Jérémy avait été agressé par deux jeunes hommes de
21 et 22 ans dans la nuit du mercredi 31 octobre au jeudi 1er novembre 2007 et s'en était sorti avec 8 jours d’Incapacité Temporaire de Travail suite à ses blessures.
Dans son dépôt de plainte, Jérémy avait rapporté les propos homophobes ("Sales pédés, sales tarlouzes, on vous aime pas, on va vous faire la fête") qui avaient précédé l’agression et qui avaient
été attestés par le principal témoin des faits.
Pourtant, depuis 2 ans, le parquet de Lyon refusait de reconnaître le caractère homophobe de l'agression dont il avait été la victime.
La 12ème Chambre Correctionnelle du Tribunal de Grande Instance de Lyon, quant à elle, ne s’y est pas trompé.
Dans sa décision rendue hier, le Tribunal Correctionnel de Lyon a requalifié les faits et a reconnu l’homophobie comme circonstance aggravante. Le Président s’est désolidarisé du parquet de Lyon
et allé à l’encontre de l’avis du Procureure de la République.

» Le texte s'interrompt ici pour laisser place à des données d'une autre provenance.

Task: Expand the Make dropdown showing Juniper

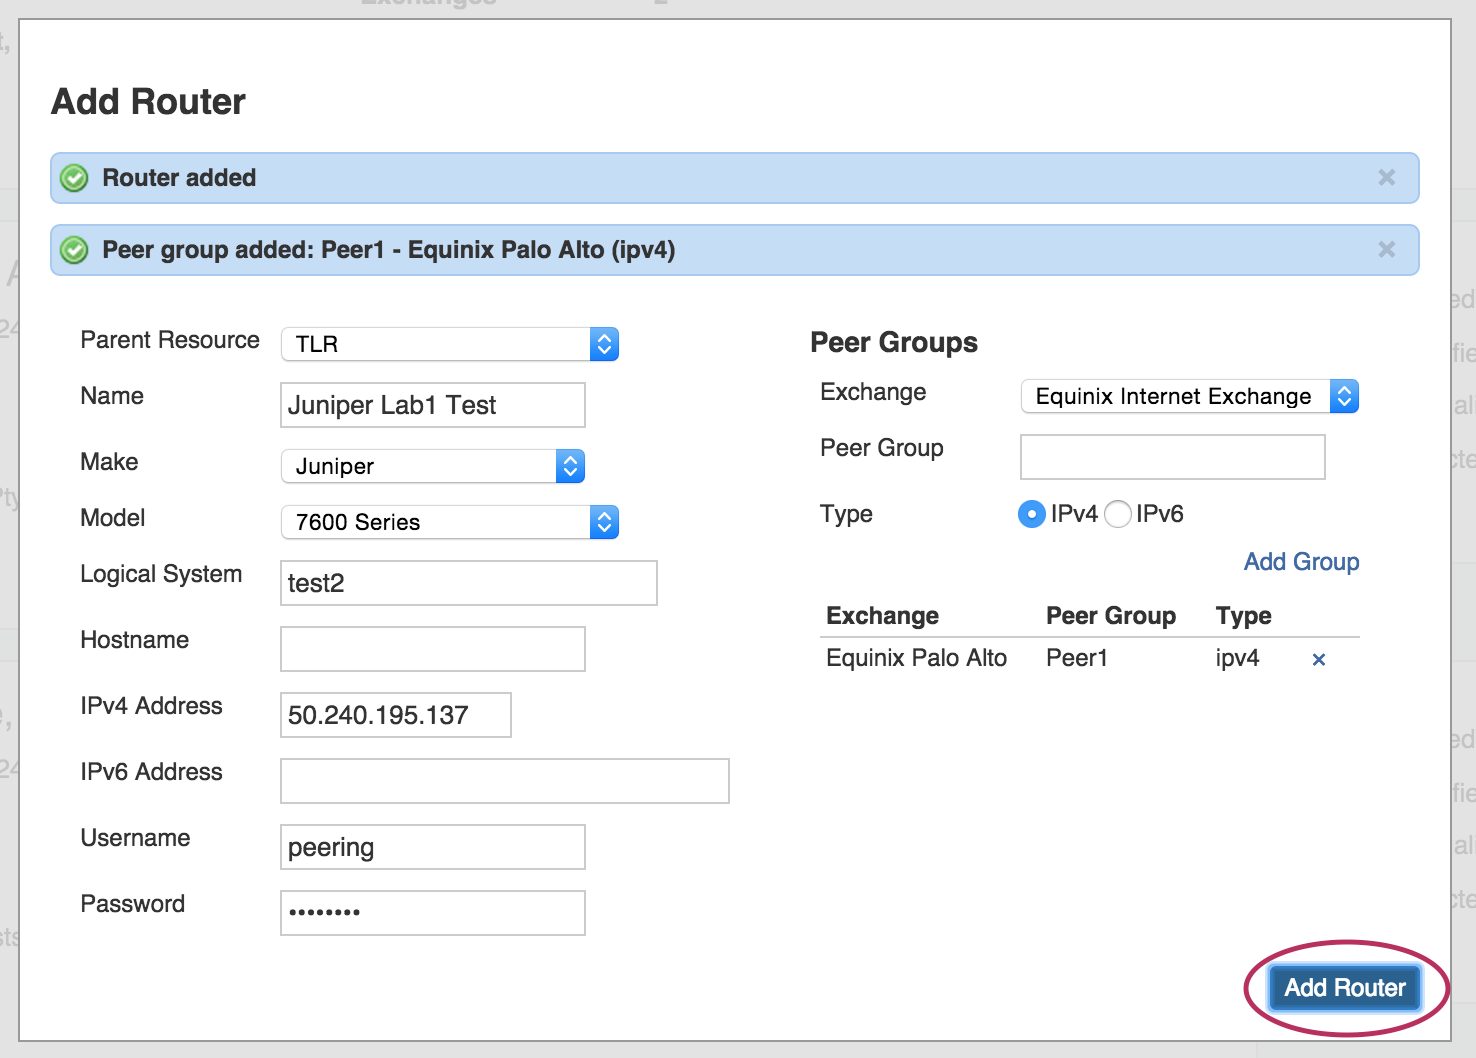Action: (x=433, y=466)
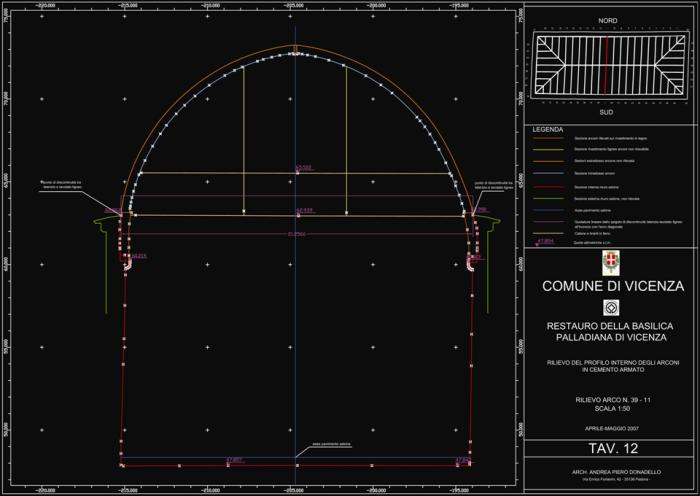Click the octagonal logo below Comune di Vicenza
700x496 pixels.
[609, 307]
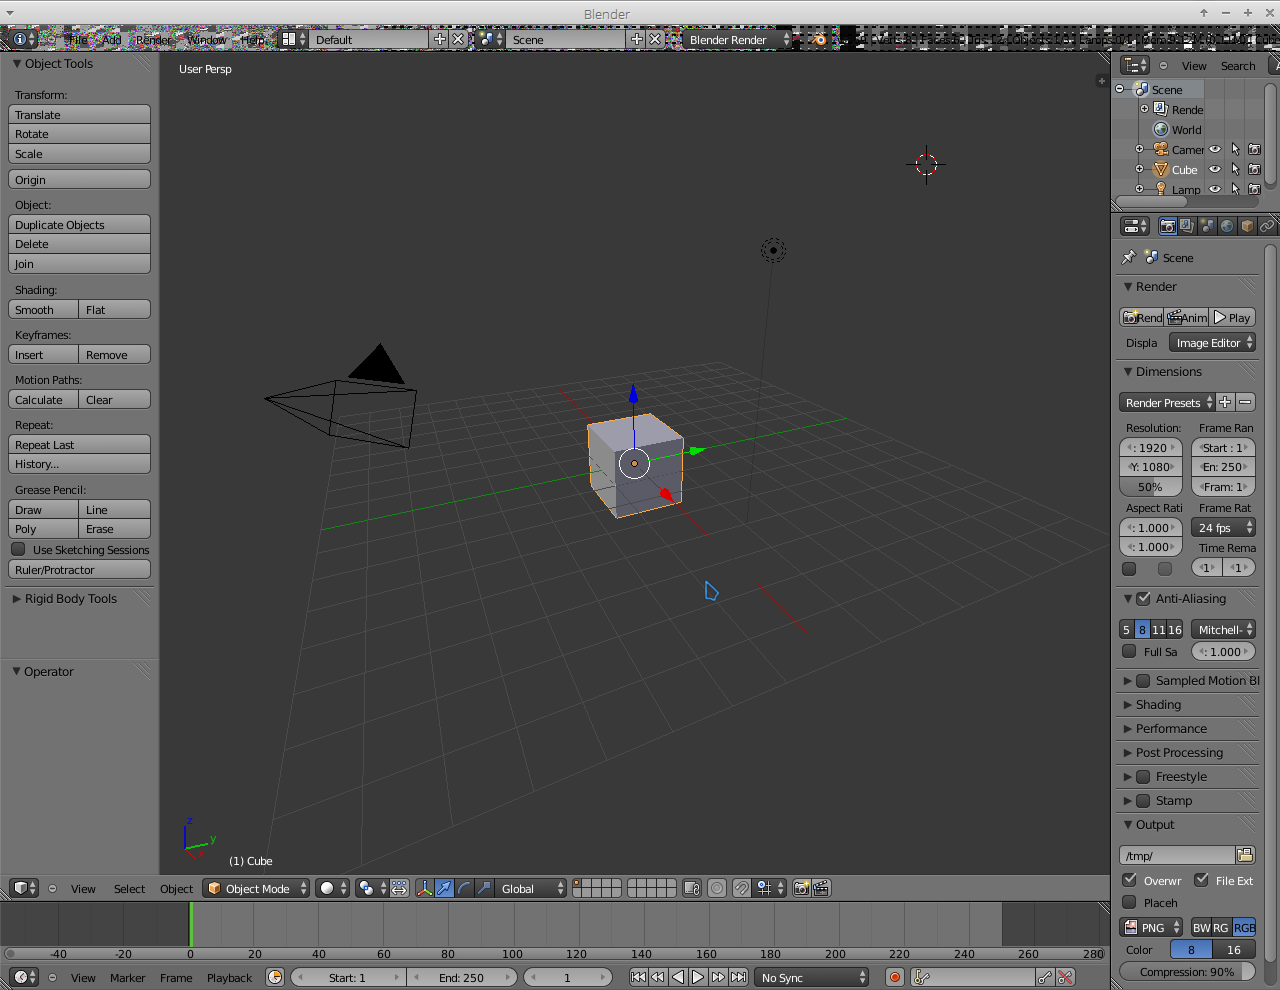Pin the Scene properties context
1280x990 pixels.
point(1129,257)
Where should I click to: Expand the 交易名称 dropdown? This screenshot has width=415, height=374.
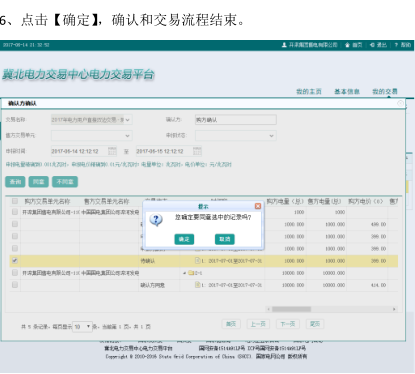(x=91, y=120)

Antoine et Dalil ont été reconnus coupables de "violences volontaires en réunion en raison de l’orientation sexuelle de la victime". Ils sont condamnés à 8 mois de prison avec sursis, contre 6
mois requis par la Procureure de la République et à verser 2.500 euros de dommages et intérêt à la victime et 2.000 euros de frais d'avocat.
La Lesbian and Gay Pride de Lyon, quant à elle, a été reconnue partie civile. Elle obtient 1.000 euros de dommages et intérêt.

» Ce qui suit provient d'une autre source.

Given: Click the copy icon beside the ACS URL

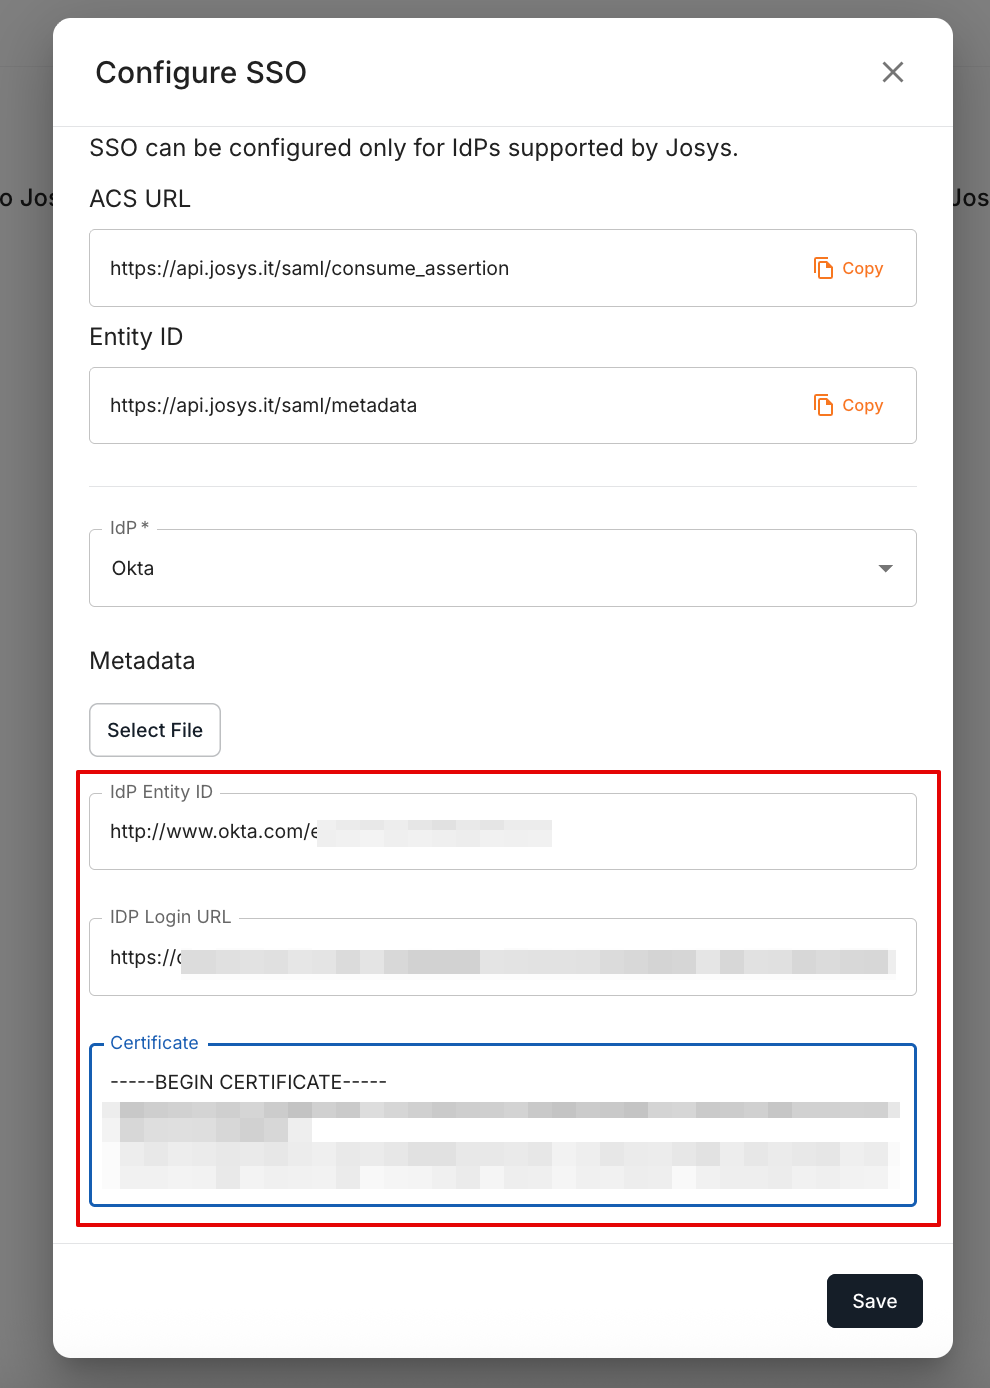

La victime et la Lesbian and Gay Pride de Lyon saluent cette condamnation qu’elles accueillent "avec soulagement et satisfaction".
Pour eux, "le tribunal ne s’est pas laissé influencer par la mansuétude et le laxisme du parquet de Lyon".
"Nous considérons qu’il s’agit d’un désaveu, d’un camouflet, d’une claque infligé au Parquet", estiment-ils.
Et c'est pourquoi la Lesbian and Gay Pride de Lyon a décidé de saisir la ministre de la Justice et la Halde de l'attitude du parquet lyonnais.